**WORK TO BE COMPLETED**:
How many lines in the records below hold the string "agent"? Answer with the number alone.

Segment Start: DATA FOR REVIEW

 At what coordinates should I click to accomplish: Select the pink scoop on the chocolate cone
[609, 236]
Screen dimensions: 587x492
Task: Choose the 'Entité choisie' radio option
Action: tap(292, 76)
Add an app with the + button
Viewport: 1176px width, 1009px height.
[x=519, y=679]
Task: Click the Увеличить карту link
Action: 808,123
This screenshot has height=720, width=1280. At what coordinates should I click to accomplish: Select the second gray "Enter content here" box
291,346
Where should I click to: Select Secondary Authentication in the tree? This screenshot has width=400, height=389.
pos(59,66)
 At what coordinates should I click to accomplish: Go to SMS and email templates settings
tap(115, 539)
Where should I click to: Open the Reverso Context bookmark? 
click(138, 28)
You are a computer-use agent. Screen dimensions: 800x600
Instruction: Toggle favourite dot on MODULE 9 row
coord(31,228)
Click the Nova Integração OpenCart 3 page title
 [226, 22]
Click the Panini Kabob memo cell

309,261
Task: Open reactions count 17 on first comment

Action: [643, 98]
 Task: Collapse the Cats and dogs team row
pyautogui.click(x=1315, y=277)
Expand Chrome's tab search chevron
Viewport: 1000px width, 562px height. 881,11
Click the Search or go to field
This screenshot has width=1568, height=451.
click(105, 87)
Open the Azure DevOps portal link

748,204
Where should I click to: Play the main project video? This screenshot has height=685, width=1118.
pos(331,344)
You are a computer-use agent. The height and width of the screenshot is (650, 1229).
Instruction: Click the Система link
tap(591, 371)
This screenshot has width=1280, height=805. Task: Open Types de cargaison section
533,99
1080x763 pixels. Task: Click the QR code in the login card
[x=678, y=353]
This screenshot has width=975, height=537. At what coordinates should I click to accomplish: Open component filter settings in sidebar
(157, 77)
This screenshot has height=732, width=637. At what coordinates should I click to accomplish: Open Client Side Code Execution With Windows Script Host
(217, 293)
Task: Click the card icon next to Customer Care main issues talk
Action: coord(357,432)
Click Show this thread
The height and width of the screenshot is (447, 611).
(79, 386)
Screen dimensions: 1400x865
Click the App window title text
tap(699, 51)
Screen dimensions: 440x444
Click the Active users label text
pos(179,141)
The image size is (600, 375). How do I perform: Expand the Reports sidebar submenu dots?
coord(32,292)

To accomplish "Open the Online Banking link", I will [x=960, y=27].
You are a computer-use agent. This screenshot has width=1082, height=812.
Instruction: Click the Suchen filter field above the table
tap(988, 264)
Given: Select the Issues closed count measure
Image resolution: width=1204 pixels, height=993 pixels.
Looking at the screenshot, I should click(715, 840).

Segment End: DATA FOR REVIEW

**THE COMPLETED TASK**:
3